Fatemeh Taheri, Technische Universität Berlin

1 Einleitung


1.1 Thematik


In Abgrenzung zur Alltagssprache entwickeln sich Fachsprachen mit ihrem jeweils anwachsenden Wortschatz. Sie dienen dazu, die Erkenntnisse aus unterschiedlichen Lebens- und Fachbereichen der eigenen Sprachgemeinschaft zum Ausdruck zu bringen. In der globalisierten Kommunikationswelt lassen sich die Erkenntnisse kaum mehr einer einzigen Ursprungskultur bzw. Originalsprache zuschreiben. Vor dem Hintergrund dieser sprach- und fachbezogenen Grenzüberschreitung gibt es ein gutes Beispiel mit einer sich immer mehr ausbreitenden Dimension: das Beispiel der islamischen Predigten in deutscher Sprache. Es ist noch nicht lange her, dass der Islam hierzulande „Deutsch spricht“. Steht einem dabei als Allererstes die islamische Predigt als einer typischen religionssprachlichen Kommunikationsform vor Augen, so lässt sich dies ebenso auch durch diese Arbeit belegen und ist im Folgenden insbesondere als erste Entsprechung des personifiziert deutschsprechenden Islam zu verstehen.

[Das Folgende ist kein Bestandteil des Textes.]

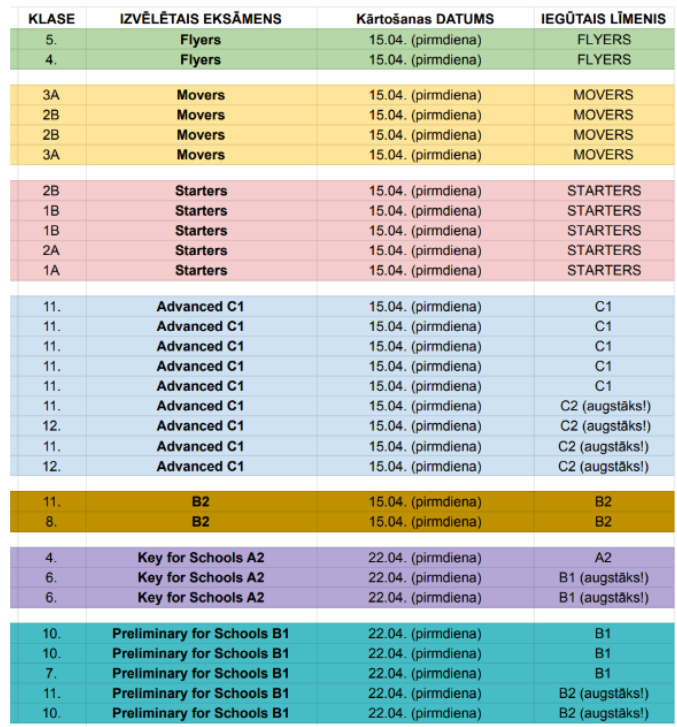
Task: Select the Starters exam in the 2A row
Action: pyautogui.click(x=201, y=250)
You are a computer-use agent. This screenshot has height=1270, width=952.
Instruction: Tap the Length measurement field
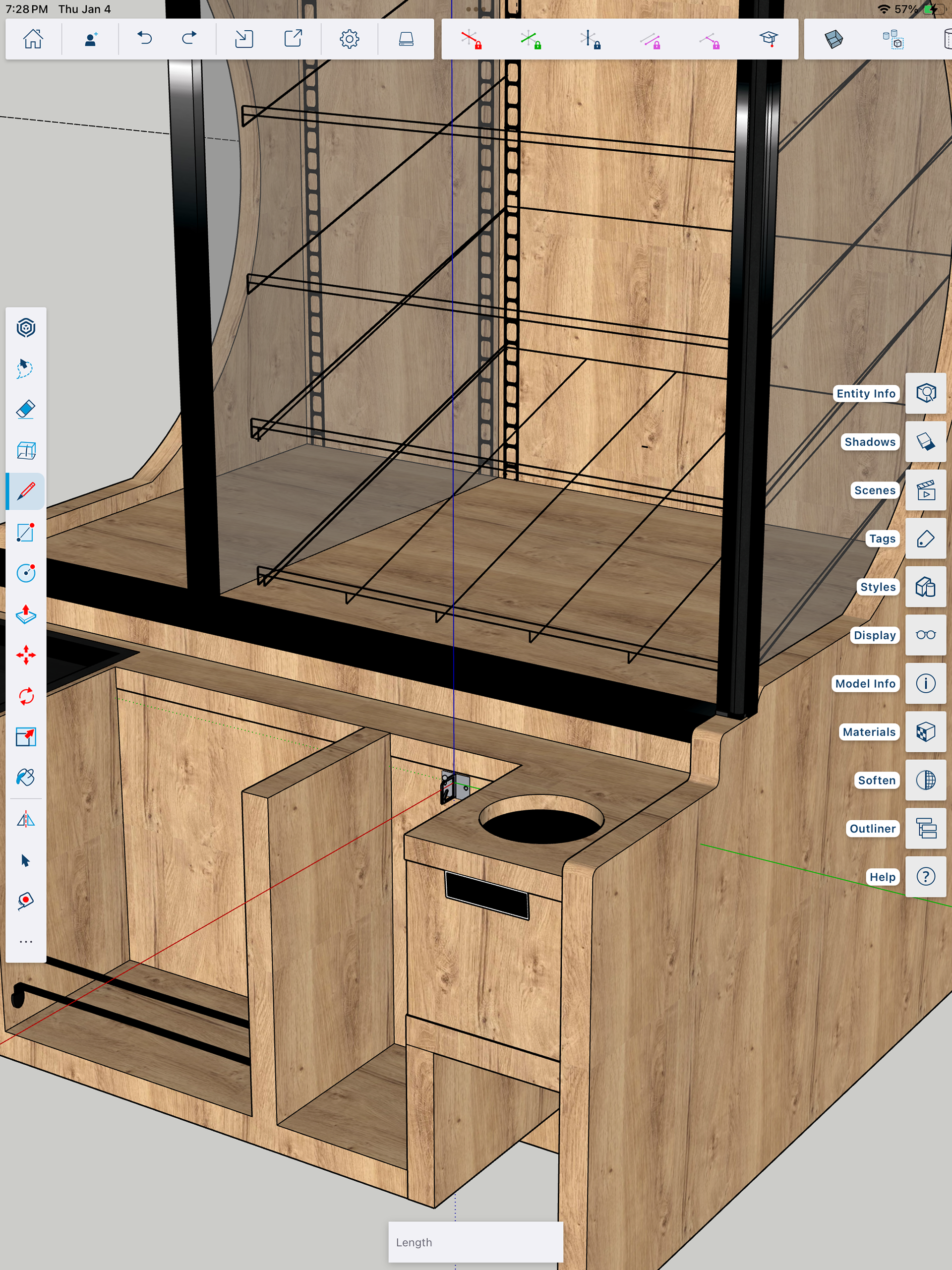pyautogui.click(x=476, y=1242)
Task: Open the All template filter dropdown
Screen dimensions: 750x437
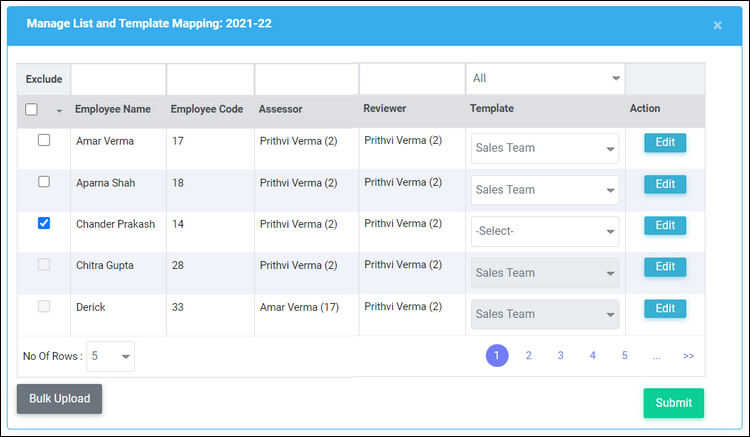Action: coord(545,78)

Wenn von der religiösen Sprache im kommunikativen Kontext der muslimischen Gemeinden Deutschlands gesprochen wird, können sich die Sprechende auf fachtheologische Expert✶innen beziehen oder demgegenüber auch auf die in Deutschland sozialisierten Bürger✶innen muslimischen Glaubens als Fachlaien. Diese Unterscheidung ändert indes kaum etwas an der Feststellung, dass die bundesweit noch minderheitlich in manchen muslimischen Gemeinden deutschsprachig stattfindenden islamischen Predigten in ihrer aktuellen Verfassung durch gewisse sprachliche Charakteristika gekennzeichnet sind.

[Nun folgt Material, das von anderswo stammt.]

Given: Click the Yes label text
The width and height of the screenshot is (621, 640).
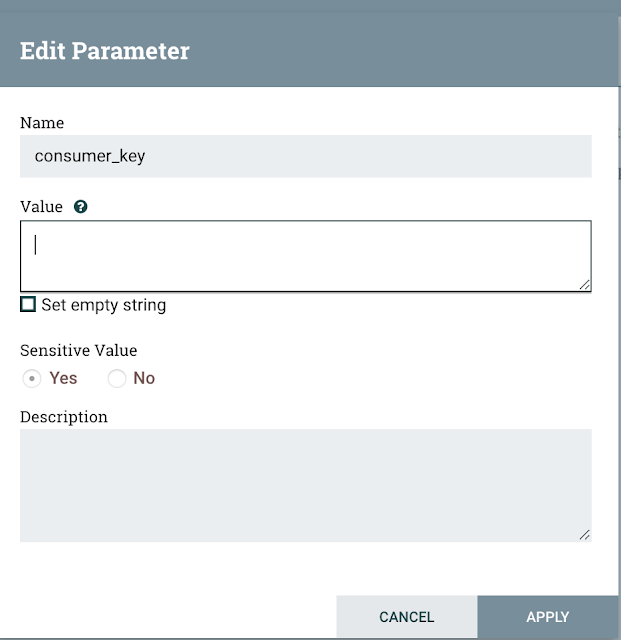Looking at the screenshot, I should (x=63, y=378).
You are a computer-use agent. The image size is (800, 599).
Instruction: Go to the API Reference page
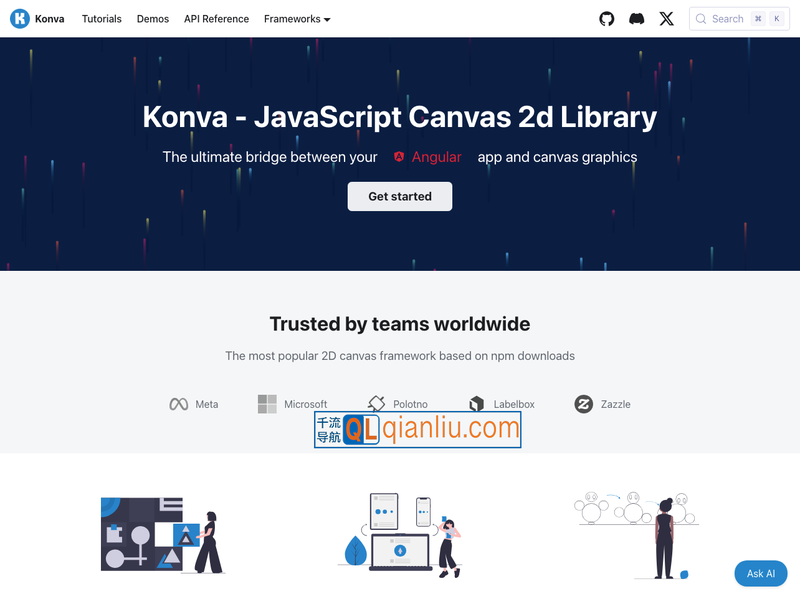point(216,18)
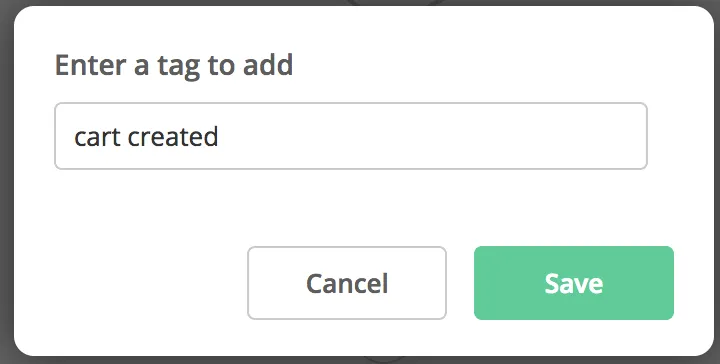
Task: Confirm the tag with Save
Action: [x=574, y=283]
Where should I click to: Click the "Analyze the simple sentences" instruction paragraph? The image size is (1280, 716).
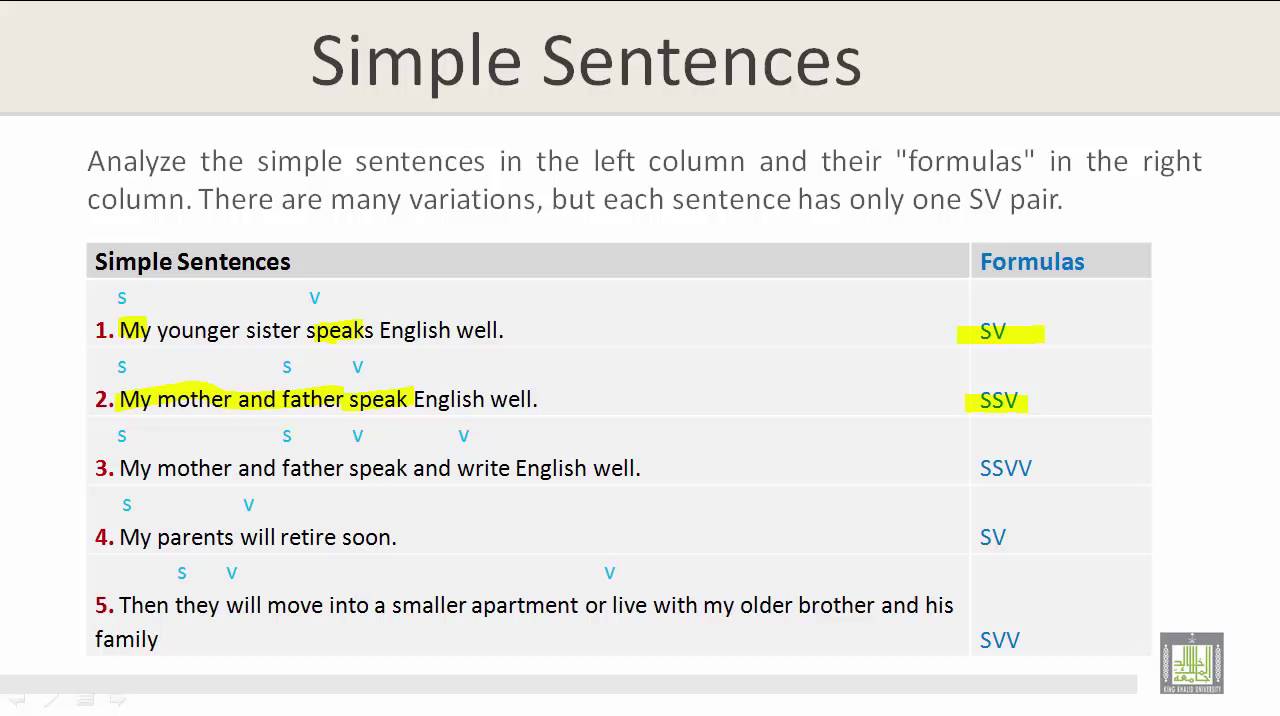pyautogui.click(x=644, y=180)
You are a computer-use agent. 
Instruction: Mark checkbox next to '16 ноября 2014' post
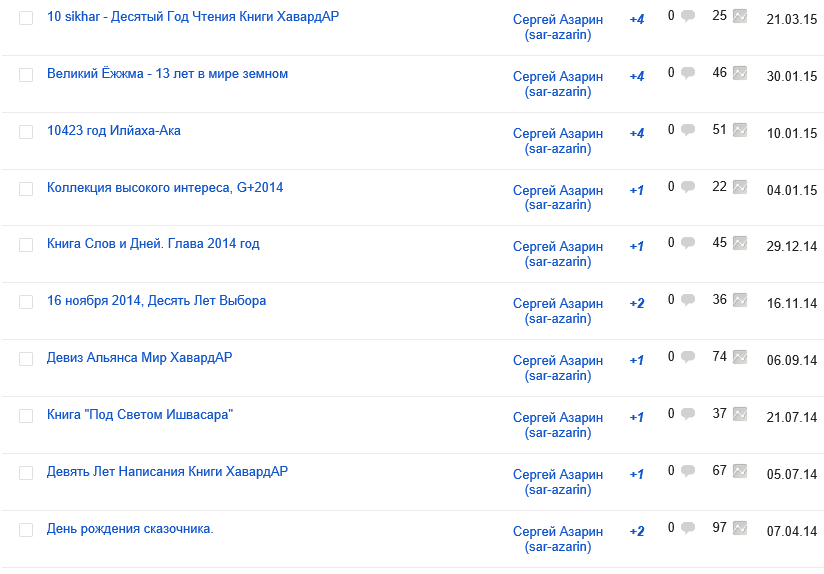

Zahlreiche Predigtstellen, bspw. über die Bedingungen der rituellen Reinheit (ṭahāra), weichen ganz offensichtlich von der deutschen Alltagssprache ab, jedoch an anderen Stellen nur ganz gering. Dies variiert je nachdem, unter welchen zeitlichen, räumlichen oder gesellschaftlichen Kommunikationsbedingungen ein bestimmter gegenwärtiger deutscher Sprachgebrauch stattfindet. Inwiefern darin Wörter oder Wortgruppen anderer Sprachen häufig oder selten auftreten, ist wiederum eine Frage, die mit multilateralen Faktorenkomplexen zusammenhängt. Diese Mehrsprachigkeit war ja lange Zeit überhaupt nicht gegeben, da das islamische Predigtgeschehen in Deutschland mehrere Jahrzehnte einsprachig stattfand und auf die Nationalsprachen der jeweiligen Länder mit muslimischer Mehrheit (Türkei, Iran usw.) beschränkt war.

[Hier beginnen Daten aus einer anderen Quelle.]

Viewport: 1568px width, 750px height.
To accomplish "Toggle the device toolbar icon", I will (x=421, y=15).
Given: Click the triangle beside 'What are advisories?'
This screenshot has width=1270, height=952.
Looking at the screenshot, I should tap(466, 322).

Um den Gebrauch des Deutschen im Kontext des Islam in Deutschland dreht sich mittlerweile die bundesweite Integrationsdebatte. Zu Beginn wurde ihr u. a. im Jahr 2006 auf der Deutschen Islamkonferenz (DIK) Aufmerksamkeit zuteil. Im Anschluss sind unter dem eingeführten Begriff Imamausbildung etliche Ausbildungskurse für religiöses Personal in den muslimischen Gemeinden Deutschlands (oft mit staatlicher Förderung) initiiert worden. Während Berichten zufolge im Jahr 2006 fast 90 Prozent der in Deutschland lebenden Imame aus dem Ausland stammten und ihre theologische Ausbildung nicht hierzulande erhalten haben (s. Busch und Goltz 2011), setzte sich die Bundesregierung im Rahmen der Deutschen Islamkonferenz immer mehr für die Sprachausbildung der Imame ein. Wenn nicht früher, so doch spätestens innerhalb des ersten Jahrzehntes des 21. Jahrhunderts, bestand parallel zu dieser staatlichen Forderung ein generell steigendes Interesse der Imame selbst – sowohl quantitativ (verbreitet unter mehreren Gemeinden) als auch qualitativ (hinsichtlich der Verbesserung sprachlicher Kompetenzen) – adäquat in deutscher Sprache mit den Gemeindemitgliedern kommunizieren zu können. Dieses Interesse hat seinen Ursprung u. a. im demographischen Wandel. Die Kommunikationspartner✶innen der Imame sind überwiegend Moscheebesuchende bzw. Predigtzuhörende, die zunehmend Deutsch als Erstsprache sprechen (s. Ceylan 2010, Kamp 2006: 44).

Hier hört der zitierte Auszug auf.